This is solely due to the fact that BYOND has to ask the client if they have each file individually, queuing up the calls and going through them one by one. This adds quite a bit of delay in the process. So when you recursively call it more than a few times you'll end up blocking browse() calls and other things that wait for browse_rsc() for a very long time (upwards of 20 minutes on 500 files, equaling less than 500kb in size).
Being able to push a list of files through browse_rsc() eg
src << browse_rsc(list('file1.dmi','file2.dmi'),list("file1.png","file2.png"))
To send the whole list of resources at once, without all the back and forth asking if they have each file. It would still queue/block calls, but only until the client has verified it did its job (which shouldn't take nearly as long since it's not having to tell the server after each file).

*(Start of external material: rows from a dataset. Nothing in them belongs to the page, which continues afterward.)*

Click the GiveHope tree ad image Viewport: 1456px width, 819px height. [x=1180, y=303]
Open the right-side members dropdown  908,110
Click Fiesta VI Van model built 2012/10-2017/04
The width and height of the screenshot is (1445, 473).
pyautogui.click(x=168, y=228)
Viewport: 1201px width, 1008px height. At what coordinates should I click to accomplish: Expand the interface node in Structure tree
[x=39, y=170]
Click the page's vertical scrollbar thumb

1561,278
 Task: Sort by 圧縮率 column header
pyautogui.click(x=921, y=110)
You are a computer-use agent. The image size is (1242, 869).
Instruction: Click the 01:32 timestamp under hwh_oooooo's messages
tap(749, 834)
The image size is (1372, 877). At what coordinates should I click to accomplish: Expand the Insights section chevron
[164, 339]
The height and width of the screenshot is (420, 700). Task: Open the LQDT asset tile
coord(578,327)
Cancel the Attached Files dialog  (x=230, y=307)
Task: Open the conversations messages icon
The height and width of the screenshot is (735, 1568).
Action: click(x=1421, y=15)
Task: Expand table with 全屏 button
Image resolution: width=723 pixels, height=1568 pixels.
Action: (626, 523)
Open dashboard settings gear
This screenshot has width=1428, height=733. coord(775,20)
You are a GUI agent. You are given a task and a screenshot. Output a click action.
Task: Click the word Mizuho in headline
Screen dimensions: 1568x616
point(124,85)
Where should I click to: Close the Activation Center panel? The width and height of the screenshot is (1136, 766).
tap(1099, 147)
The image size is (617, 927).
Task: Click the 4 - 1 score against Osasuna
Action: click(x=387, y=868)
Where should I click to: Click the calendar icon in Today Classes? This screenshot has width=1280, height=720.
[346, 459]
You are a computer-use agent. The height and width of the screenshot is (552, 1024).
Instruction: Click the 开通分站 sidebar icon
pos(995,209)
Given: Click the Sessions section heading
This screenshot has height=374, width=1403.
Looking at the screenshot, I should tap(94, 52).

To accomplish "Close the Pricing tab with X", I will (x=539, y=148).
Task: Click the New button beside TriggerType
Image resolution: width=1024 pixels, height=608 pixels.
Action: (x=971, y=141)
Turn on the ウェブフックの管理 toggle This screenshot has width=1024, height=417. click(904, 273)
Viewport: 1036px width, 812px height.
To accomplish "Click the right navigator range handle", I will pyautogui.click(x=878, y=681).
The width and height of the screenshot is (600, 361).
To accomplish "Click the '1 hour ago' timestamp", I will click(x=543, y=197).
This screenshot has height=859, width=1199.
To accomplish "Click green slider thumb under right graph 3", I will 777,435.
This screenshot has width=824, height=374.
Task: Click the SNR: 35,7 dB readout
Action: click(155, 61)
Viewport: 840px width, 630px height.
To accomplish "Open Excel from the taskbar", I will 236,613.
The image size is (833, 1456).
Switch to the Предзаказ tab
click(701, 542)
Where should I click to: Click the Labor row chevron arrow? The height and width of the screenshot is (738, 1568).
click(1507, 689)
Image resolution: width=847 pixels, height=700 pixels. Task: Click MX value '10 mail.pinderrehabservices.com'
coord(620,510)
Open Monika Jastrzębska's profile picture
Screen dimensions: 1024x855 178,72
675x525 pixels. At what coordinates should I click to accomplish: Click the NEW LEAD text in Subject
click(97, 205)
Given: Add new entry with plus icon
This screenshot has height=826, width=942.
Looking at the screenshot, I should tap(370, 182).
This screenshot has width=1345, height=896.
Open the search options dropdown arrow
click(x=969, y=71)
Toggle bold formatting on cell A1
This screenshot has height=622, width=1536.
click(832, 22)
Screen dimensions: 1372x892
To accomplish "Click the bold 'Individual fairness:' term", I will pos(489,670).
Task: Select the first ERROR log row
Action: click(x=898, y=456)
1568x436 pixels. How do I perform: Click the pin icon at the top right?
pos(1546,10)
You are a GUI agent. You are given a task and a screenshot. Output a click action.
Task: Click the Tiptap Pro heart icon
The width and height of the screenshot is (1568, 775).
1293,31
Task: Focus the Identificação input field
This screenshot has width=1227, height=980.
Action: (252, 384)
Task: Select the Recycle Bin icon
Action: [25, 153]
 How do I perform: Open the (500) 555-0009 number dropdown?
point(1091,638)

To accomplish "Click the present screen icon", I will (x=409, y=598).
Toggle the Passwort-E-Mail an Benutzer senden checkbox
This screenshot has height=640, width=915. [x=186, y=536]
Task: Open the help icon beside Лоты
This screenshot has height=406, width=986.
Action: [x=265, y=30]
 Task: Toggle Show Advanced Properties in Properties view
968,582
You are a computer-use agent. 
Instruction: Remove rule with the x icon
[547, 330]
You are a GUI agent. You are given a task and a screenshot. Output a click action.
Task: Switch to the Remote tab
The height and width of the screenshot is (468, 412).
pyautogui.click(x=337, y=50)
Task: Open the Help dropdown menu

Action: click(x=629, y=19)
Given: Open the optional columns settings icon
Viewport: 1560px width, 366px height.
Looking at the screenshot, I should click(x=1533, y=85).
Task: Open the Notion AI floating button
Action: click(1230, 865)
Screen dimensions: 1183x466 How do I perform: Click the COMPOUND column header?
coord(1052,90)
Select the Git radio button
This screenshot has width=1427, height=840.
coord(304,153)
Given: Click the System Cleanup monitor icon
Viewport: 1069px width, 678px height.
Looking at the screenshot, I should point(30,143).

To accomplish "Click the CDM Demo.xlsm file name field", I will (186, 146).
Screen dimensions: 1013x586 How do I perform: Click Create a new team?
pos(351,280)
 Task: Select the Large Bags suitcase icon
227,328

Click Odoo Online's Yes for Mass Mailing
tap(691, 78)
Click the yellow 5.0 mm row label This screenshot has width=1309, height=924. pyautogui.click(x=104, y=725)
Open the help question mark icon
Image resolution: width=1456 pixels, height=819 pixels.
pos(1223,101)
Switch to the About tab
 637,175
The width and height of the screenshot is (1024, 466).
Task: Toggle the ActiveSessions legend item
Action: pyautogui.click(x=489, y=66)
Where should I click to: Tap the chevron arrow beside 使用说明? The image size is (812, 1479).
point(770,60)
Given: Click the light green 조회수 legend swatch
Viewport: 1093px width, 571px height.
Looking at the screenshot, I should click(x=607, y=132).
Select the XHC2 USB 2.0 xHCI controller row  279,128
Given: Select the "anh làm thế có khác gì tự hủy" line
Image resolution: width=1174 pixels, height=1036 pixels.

In-flight browse_rsc() calls block browse() calls. /tg/station uses a queue of browse_rsc() calls to work around this. Unfortunately each browse_rsc() call involves a non-negligible round trip delay, and the status bar and mouse cursor flicker until the queue completes. We solved this by creating spritesheets which combine what were once hundreds of browse_rsc() calls into one. Unfortunately browse_rsc() can only export the first frame of a .dmi file, so we have to send every .dmi file through an external process which strips metadata and re-transmit it, losing the bandwidth savings of simple .rsc extraction.
There's maybe three or four places in that process that the pressure could be let off and everything would be good.